## Task to complete
A word-for-word restatement of every record is required.
______
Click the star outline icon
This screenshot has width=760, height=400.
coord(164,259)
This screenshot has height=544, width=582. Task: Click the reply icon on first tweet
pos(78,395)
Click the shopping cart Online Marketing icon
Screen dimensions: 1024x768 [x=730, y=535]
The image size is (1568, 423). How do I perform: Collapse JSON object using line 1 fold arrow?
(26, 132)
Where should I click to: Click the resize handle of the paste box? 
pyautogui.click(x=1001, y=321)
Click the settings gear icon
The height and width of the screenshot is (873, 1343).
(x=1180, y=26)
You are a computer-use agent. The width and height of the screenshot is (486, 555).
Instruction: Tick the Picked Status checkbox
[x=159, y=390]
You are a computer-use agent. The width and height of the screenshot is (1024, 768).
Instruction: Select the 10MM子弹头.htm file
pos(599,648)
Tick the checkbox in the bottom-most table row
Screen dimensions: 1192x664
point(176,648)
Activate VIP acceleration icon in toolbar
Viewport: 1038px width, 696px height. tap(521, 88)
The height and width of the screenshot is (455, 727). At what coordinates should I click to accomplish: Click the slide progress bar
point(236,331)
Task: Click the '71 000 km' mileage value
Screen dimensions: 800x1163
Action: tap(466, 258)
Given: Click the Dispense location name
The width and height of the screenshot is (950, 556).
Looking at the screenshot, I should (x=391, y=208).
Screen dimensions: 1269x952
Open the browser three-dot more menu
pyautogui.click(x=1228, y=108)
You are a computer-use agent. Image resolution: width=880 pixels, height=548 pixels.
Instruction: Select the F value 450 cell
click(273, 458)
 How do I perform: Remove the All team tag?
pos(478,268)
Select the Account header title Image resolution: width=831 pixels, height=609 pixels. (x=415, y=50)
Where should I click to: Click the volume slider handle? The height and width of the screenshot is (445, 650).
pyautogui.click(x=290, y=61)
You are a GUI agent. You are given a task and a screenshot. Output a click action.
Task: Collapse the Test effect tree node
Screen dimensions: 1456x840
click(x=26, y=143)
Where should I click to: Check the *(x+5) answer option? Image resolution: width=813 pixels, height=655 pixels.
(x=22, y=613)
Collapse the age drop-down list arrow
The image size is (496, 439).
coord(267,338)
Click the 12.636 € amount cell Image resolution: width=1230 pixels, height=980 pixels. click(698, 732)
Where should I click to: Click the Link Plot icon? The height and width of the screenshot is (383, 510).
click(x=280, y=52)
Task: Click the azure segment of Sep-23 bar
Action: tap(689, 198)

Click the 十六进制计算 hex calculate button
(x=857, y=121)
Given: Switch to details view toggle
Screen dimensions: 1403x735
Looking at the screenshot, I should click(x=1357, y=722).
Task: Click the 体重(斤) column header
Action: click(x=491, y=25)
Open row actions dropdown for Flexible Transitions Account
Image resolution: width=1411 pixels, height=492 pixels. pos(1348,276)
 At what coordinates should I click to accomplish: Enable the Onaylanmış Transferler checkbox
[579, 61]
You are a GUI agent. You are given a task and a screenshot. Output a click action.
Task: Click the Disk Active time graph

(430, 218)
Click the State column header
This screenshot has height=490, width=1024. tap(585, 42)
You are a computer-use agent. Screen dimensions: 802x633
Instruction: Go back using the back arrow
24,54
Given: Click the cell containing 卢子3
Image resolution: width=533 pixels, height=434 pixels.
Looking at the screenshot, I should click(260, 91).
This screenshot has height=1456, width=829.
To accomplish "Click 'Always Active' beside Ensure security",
______
## Solution for this task
Click the star outline icon
This screenshot has width=760, height=400.
coord(164,259)
This screenshot has height=544, width=582. Task: Click the reply icon on first tweet
pos(78,395)
Click the shopping cart Online Marketing icon
Screen dimensions: 1024x768 [x=730, y=535]
The image size is (1568, 423). How do I perform: Collapse JSON object using line 1 fold arrow?
(26, 132)
Where should I click to: Click the resize handle of the paste box? 
pyautogui.click(x=1001, y=321)
Click the settings gear icon
The height and width of the screenshot is (873, 1343).
(x=1180, y=26)
You are a computer-use agent. The width and height of the screenshot is (486, 555).
Instruction: Tick the Picked Status checkbox
[x=159, y=390]
You are a computer-use agent. The width and height of the screenshot is (1024, 768).
Instruction: Select the 10MM子弹头.htm file
pos(599,648)
Tick the checkbox in the bottom-most table row
Screen dimensions: 1192x664
point(176,648)
Activate VIP acceleration icon in toolbar
Viewport: 1038px width, 696px height. tap(521, 88)
The height and width of the screenshot is (455, 727). At what coordinates should I click to accomplish: Click the slide progress bar
point(236,331)
Task: Click the '71 000 km' mileage value
Screen dimensions: 800x1163
Action: tap(466, 258)
Given: Click the Dispense location name
The width and height of the screenshot is (950, 556).
Looking at the screenshot, I should (x=391, y=208).
Screen dimensions: 1269x952
Open the browser three-dot more menu
pyautogui.click(x=1228, y=108)
You are a computer-use agent. Image resolution: width=880 pixels, height=548 pixels.
Instruction: Select the F value 450 cell
click(273, 458)
 How do I perform: Remove the All team tag?
pos(478,268)
Select the Account header title Image resolution: width=831 pixels, height=609 pixels. (x=415, y=50)
Where should I click to: Click the volume slider handle? The height and width of the screenshot is (445, 650).
pyautogui.click(x=290, y=61)
You are a GUI agent. You are given a task and a screenshot. Output a click action.
Task: Collapse the Test effect tree node
Screen dimensions: 1456x840
click(x=26, y=143)
Where should I click to: Check the *(x+5) answer option? Image resolution: width=813 pixels, height=655 pixels.
(x=22, y=613)
Collapse the age drop-down list arrow
The image size is (496, 439).
coord(267,338)
Click the 12.636 € amount cell Image resolution: width=1230 pixels, height=980 pixels. click(698, 732)
Where should I click to: Click the Link Plot icon? The height and width of the screenshot is (383, 510).
click(x=280, y=52)
Task: Click the azure segment of Sep-23 bar
Action: tap(689, 198)

Click the 十六进制计算 hex calculate button
(x=857, y=121)
Given: Switch to details view toggle
Screen dimensions: 1403x735
Looking at the screenshot, I should click(x=1357, y=722).
Task: Click the 体重(斤) column header
Action: click(x=491, y=25)
Open row actions dropdown for Flexible Transitions Account
Image resolution: width=1411 pixels, height=492 pixels. pos(1348,276)
 At what coordinates should I click to accomplish: Enable the Onaylanmış Transferler checkbox
[579, 61]
You are a GUI agent. You are given a task and a screenshot. Output a click action.
Task: Click the Disk Active time graph

(430, 218)
Click the State column header
This screenshot has height=490, width=1024. tap(585, 42)
You are a computer-use agent. Screen dimensions: 802x633
Instruction: Go back using the back arrow
24,54
Given: Click the cell containing 卢子3
Image resolution: width=533 pixels, height=434 pixels.
Looking at the screenshot, I should click(260, 91).
This screenshot has height=1456, width=829.
To accomplish "Click 'Always Active' beside Ensure security",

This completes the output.